CryoEM image reconstructions of WT and Δγ384 VLPs. (A) Model of WT FHV showing the iASU consisting of the A, B, and C subunits, as well as the A subunits at the fivefold axis of symmetry. An expanded view of the fivefold axis shows the amphipathic region of the gamma peptides (red) forming a pentameric helical bundle. (B) Panel I, inner surface of WT VLP and Δγ384 VLP image reconstructions contoured at 0.4σ. The coloring is as follows: density for the capsid protein N termini (residues 59 to 72) in the iASU is in yellow, density for the gamma amphipathic helices (residues 364 to 381) is in cyan, and a potential pocket factor is in purple.
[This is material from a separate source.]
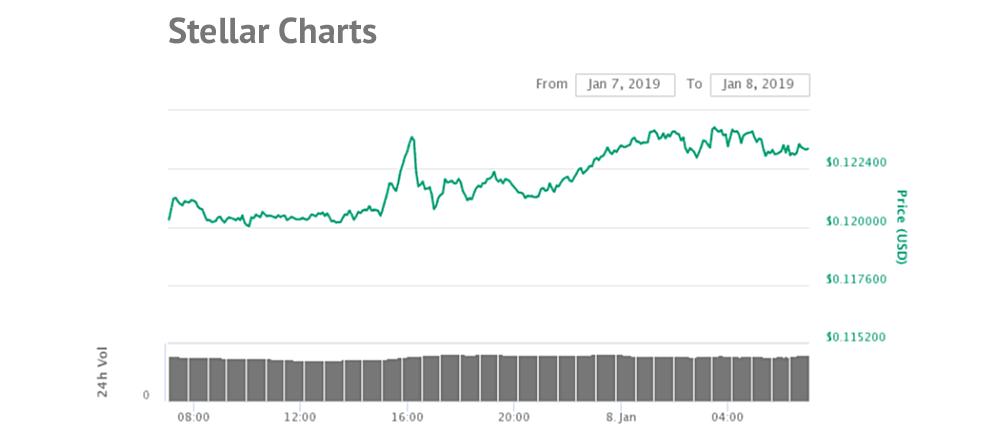
Task: Select the 8. Jan date axis label
Action: [620, 416]
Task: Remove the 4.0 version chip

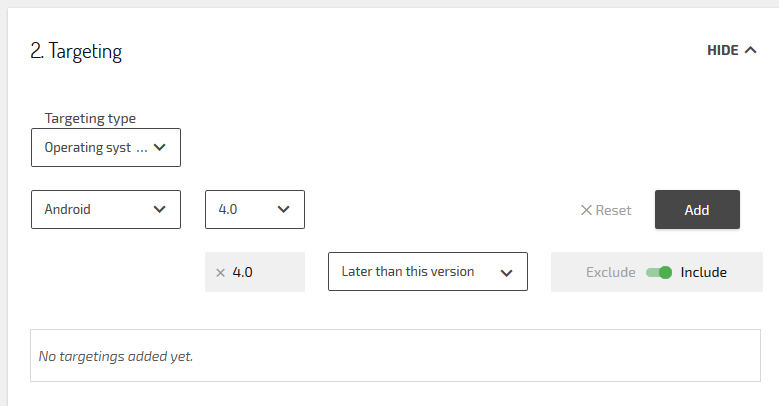Action: tap(220, 272)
Modeled into the density for the gamma amphipathic helices are the corresponding residues from the FHV crystal structure (PDB entry 2Z2Q) in red. Panel II, inner view, looking down on the fivefold axis of symmetry of WT and Δγ384 VLP image reconstructions. The density for the gamma amphipathic helices from the A subunits is in cyan, with the corresponding residues from the FHV crystal structure modeled in red. A pocket factor is in purple. (C) Volume ratios corresponding to the gamma amphipathic helices and the capsid protein N termini for subunits A, B, and C in the iASU. The reported ratio for each volume pair is the WT VLP density to the corresponding Δγ384 VLP density.